I perché di un'umiliazione

Altro che i numeri nel calcio non contano, i moduli sono solo virtuali: nessuno a preconizzare l’inferiorità numerica a centrocampo, nessuno a immaginare che una delle grandi lacune del calcio venturiano, il pressing, acuita dalla condizione atletica approssimativa, avrebbe aperto alla Spagna autostrade di cui Isco e compagni non avevano bisogno, visto il già evidente gap tecnico a proprio favore.

Eppure, il ct ha provato a evocare l’alibi della preparazione, del campionato iniziato "tardi", prima di arrampicarsi su un incredibile “abbiamo preso due gol con un tiro in porta”. In effetti i dati parlano di un’Italia che ha concluso di più verso De Gea di quanto la Spagna abbia fatto verso i pali di Buffon, ma si tratta solo del classico caso nel quale le statistiche non sono indicative, divenendo anzi fuorvianti.

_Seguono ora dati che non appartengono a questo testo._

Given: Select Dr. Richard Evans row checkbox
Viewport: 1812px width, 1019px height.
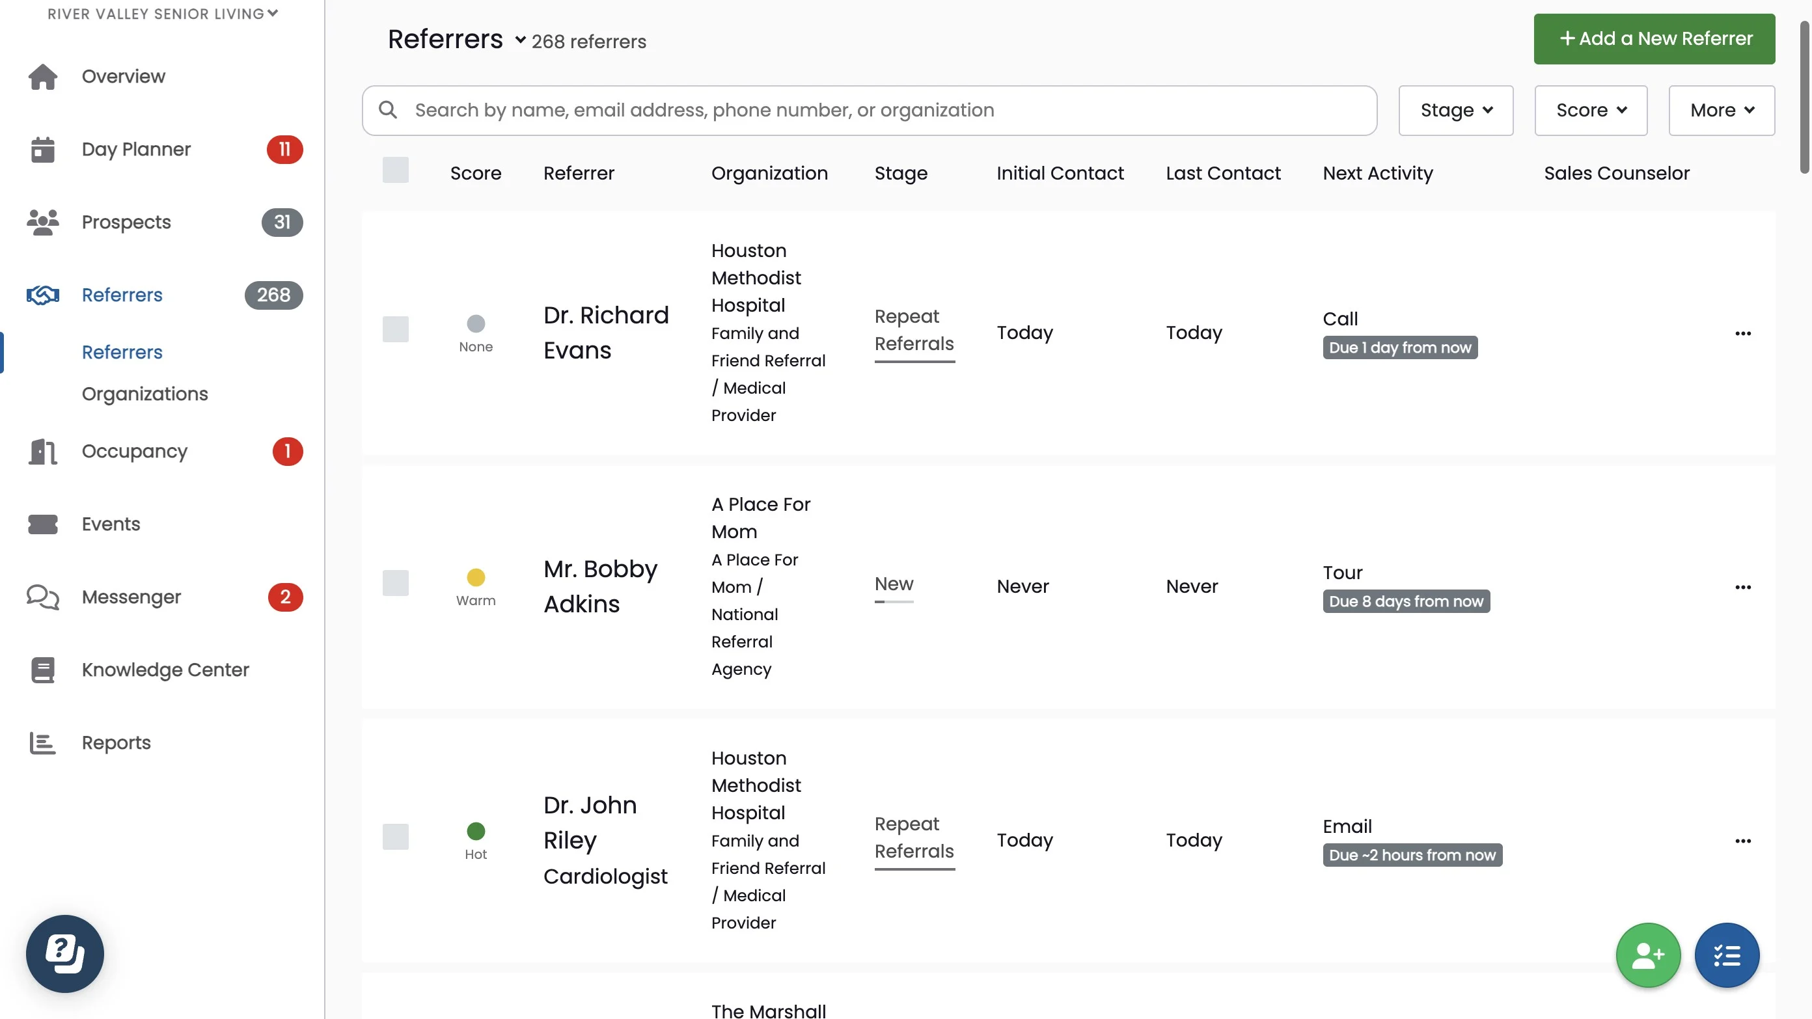Looking at the screenshot, I should [395, 329].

Pure il possesso palla nel secondo tempo è stato appannaggio degli azzurri, eppure, e non è un paradosso, proprio la ripresa ha mostrato il volto peggiore dell’Italia, in balia dell’avversario nei primi 45’ per i suddetti motivi, ma poi desolatamente priva di idee nella seconda parte di gara.

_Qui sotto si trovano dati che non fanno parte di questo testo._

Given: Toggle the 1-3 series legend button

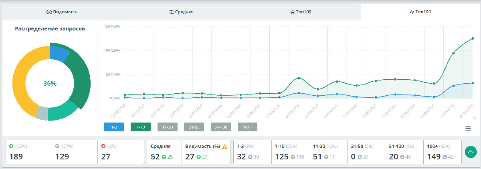Looking at the screenshot, I should [113, 127].
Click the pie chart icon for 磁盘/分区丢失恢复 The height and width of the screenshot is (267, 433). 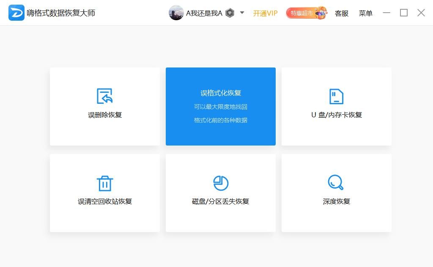coord(220,183)
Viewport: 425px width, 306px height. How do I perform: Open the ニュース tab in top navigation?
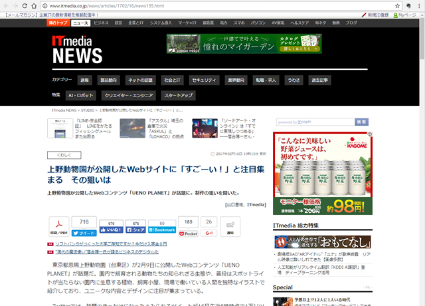point(81,23)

La piccola Italia e la gigante Spagna

La notte di Madrid non ha certo offuscato il trionfo Mondiale di 35 anni fa, ma ha denotato come quella generazione di giocatori, e di allenatori, è lontana: se non puoi vincere una partita, meglio non perderla, avrebbe pensato Enzo Bearzot, che poteva, è vero, contare su una rosa infinitamente più di classe e personalità rispetto a quella odierna, ma che, pur essendo tutt’altro che catenacciaro (vecchi luoghi comuni), si sarebbe presentato al Bernabeu magari con tre punte, ma con un centrocampo più folto e tanta intelligenza tattica in più, quella che è mancata all’Italia venturiana, allungata dopo pochi minuti e capace pure di farsi punire in contropiede dopo non aver prodotto alcun pericolo.

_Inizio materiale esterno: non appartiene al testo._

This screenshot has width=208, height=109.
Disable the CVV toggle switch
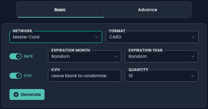(15, 76)
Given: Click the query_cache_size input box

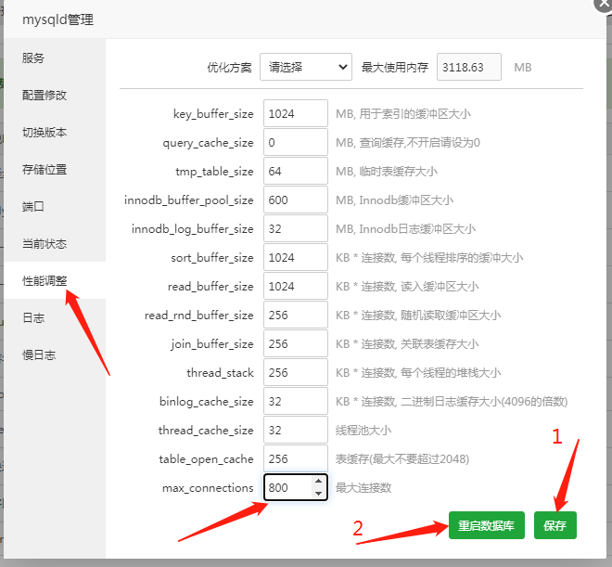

Spagna e Italia avevano in campo tanti giovani, ma se in casa Roja il tempo delle promesse è finito, e Isco e Asensio sono realtà del panorama internazionale, noi ci chiediamo ancora quale sia il reale spessore oltre confine di giocatori come Insigne o Verratti, oltre che sorprenderci per il fatto che Leonardo Spinazzola, zero minuti ufficiali in stagione, sia stato provato come quarto di difesa dopo aver fatto il campionato della vita da quinto di centrocampo.

Si può solo risalire

Abbiamo toccato il fondo e dopo essersi chiesto perché il ct non solo abbia assistito inerme allo scempio per 70’ (vero è che a quel punto cambiare sarebbe stata non solo un’ammissione di colpa, ma pure inutile e tardivo, considerando i centrocampisti in panchina), sia perché Ventura sia stato lasciato sbagliare da solo, dal momento che non è certo inusuale che, in particolare in una Nazionale, il “consiglio dei pretoriani” si confronti con il commissario tecnico per decidere cosa fare.

Delle due, l’una: o Ventura ha presuntuosamente rifiutato ogni suggerimento, oppure qualcosa scricchiola nello spogliatoio e parte di esso comincia a nutrire dubbi sulla gestione tecnica. Inutile ora recriminare: la figuraccia è fatta e resterà incancellabile, ma bisogna provare a salvare il salvabile, chiudendo al secondo posto. Il playoff non sarà impossibile, ma neppure semplice, ma non andare in Russia sarebbe una tragedia sportiva. Ventura o non Ventura, bisogna evitare di completare il crollo e di aggiungere scempio a scempio. Il 3 settembre 1989 se ne andava uno dei miti del Bernabeu 1982, Gaetano Scirea. Vedere al suo posto in campo il presuntuoso Bonucci ha fatto più male della doppietta di Isco.